令和6年1月14日に大阪会館で今崎先生のご法話が開座されました。
今回はご法話の内容の一部を紹介します。
自力廻向は否定されている
お経を読んだら死んだ人が浮かばれる、死んだ人の功徳になると言われますが、
私たち凡夫に、差し向けられる、与えられるようなものはないと親鸞聖人は教えられています。
私たちが死んだ人に対して何かをやること、線香を立てたり、蝋燭を立てたり、お経を読んだりすることが、功徳があると思い、私たちが死者や、仏様に差し向けようとすることを、自力廻向といいます。
親鸞聖人は私たちに差し向けられるようなものはない、と自力廻向を否定されました。
聖人が廻向とおっしゃるのは、すべて他力廻向です。
他力の間違い
他力というと、世間では間違った意味で使われています。
世間では、他力をどんな意味で使っているのでしょうか。
他人の力、他国の力、などを他力と言われています。また他人の車に乗せてもらって移動することを、他力と言う人もいます。また他国の力や自然の力を他力とも言われています。
しかし他力とは、人の力でも、他国の力でも、自然の力でもありません。
親鸞聖人はこのように仰っています。
他力とは
他力というは、如来の本願力なり。
教行信証
他力とは阿弥陀如来の本願のお力のみをいいます。
それ以外は、他力と言ってはいけません。
他力、阿弥陀仏から私たちに廻向、廻向とは与える。
阿弥陀仏が、私たち、みなさんに、差し向けてくだされることを他力廻向といいます。
2つの贈り物
阿弥陀仏が2つのものを廻向してくださいます。
阿弥陀仏が私たちに2つのプレゼントを下さる。
『教行信証』教巻の冒頭には、次のように教えられています。
「謹んで浄土真宗を按ずるに、二種の廻向有り。一には往相、二には還相なり」
浄土真宗とは、阿弥陀仏の本願。
阿弥陀仏は、本願に、2つの廻向を約束されておられる。それは「往相」と「還相」の2つです。

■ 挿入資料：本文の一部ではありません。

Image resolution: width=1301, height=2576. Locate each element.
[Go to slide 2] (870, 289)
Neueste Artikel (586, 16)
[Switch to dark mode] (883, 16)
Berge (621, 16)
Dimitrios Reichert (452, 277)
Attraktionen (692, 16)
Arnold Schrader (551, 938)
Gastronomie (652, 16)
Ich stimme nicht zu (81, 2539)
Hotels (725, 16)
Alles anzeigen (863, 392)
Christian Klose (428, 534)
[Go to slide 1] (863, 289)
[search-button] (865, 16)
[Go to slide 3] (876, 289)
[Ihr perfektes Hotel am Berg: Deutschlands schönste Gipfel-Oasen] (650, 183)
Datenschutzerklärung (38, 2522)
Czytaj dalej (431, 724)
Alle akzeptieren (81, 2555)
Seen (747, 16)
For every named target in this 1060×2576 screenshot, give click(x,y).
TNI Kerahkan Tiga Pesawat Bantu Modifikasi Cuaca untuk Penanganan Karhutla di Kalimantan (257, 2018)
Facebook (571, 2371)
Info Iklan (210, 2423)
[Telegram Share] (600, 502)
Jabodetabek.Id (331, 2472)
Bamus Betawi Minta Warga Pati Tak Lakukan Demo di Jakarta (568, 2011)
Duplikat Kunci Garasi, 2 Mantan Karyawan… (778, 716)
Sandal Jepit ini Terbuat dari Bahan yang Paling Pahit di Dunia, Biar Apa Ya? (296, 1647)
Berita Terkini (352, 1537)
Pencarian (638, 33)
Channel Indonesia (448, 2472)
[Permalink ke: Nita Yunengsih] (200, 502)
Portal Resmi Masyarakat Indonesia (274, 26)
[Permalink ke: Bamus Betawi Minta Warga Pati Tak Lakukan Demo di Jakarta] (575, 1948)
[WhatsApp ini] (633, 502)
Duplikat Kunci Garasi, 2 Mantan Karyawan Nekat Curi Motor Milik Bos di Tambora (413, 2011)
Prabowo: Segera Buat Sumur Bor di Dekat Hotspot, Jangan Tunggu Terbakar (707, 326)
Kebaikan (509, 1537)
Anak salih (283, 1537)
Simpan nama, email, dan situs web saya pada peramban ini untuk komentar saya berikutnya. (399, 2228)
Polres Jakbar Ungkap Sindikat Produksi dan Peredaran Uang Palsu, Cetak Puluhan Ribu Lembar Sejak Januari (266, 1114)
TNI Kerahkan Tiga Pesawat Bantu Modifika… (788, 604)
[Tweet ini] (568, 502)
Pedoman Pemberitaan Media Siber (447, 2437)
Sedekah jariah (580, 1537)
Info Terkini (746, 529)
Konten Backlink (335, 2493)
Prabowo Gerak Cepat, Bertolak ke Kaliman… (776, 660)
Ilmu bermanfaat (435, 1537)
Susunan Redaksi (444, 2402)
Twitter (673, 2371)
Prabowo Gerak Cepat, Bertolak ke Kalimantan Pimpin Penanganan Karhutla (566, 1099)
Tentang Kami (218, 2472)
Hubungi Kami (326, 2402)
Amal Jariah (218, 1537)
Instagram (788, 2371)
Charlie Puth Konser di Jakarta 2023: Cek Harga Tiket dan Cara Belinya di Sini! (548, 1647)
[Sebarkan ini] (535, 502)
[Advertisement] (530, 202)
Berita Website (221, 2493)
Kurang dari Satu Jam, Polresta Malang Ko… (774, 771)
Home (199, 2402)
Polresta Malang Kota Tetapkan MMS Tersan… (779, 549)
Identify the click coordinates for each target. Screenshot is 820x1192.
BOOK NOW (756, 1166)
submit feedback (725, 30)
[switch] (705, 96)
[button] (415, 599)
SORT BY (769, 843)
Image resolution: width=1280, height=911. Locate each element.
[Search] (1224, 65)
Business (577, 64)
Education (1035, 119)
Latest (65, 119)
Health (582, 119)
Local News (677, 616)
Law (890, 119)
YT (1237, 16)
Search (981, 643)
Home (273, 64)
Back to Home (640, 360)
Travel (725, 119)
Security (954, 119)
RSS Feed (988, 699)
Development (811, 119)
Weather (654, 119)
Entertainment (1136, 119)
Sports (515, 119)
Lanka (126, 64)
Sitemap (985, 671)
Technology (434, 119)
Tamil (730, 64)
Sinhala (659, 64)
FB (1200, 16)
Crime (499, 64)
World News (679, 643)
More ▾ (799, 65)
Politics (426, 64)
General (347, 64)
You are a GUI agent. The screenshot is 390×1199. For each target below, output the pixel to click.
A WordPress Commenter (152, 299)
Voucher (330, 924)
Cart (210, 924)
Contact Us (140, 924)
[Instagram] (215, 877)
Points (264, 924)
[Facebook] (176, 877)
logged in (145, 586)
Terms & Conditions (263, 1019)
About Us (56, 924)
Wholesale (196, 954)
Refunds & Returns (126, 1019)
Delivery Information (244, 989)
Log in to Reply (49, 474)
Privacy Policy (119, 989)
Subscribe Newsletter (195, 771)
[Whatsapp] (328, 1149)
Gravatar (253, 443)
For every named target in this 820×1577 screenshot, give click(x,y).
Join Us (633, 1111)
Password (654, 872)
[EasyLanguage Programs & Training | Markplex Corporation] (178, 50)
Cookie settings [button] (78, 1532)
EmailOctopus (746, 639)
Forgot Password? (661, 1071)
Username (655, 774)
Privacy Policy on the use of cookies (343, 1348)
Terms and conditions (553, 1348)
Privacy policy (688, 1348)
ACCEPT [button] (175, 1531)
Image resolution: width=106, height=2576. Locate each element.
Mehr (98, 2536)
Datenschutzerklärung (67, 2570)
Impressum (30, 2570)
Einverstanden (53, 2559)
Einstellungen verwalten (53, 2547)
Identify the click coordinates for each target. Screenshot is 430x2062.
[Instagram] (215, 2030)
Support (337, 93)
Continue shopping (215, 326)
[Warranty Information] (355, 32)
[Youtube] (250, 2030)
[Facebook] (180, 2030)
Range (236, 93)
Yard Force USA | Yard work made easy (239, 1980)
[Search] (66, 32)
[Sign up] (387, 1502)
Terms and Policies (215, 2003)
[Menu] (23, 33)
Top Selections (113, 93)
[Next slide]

阿弥陀仏は、「往相」と「還相」の2つを与えてくださいます。
教行信証では、このお言葉のあと、ずっと往相と還相について教えておられます。
編集後記
往相とは「往生浄土の相状」の略で、阿弥陀仏の本願に救われて、いつ死んでも極楽往生間違いない身(往生一定)になったことをいいます。
還相とは「還来穢国の相状」で、阿弥陀仏の本願に救われ浄土往生した人が、娑婆界(穢国)に還って衆生済度(苦しんでいる人々を救う)の大活躍をすることです。
私たちが本当の幸福になるために、とても大事なことを教えていただきました。
これからも引き続き、大阪会館で深く聞き学ばせていただきましょう。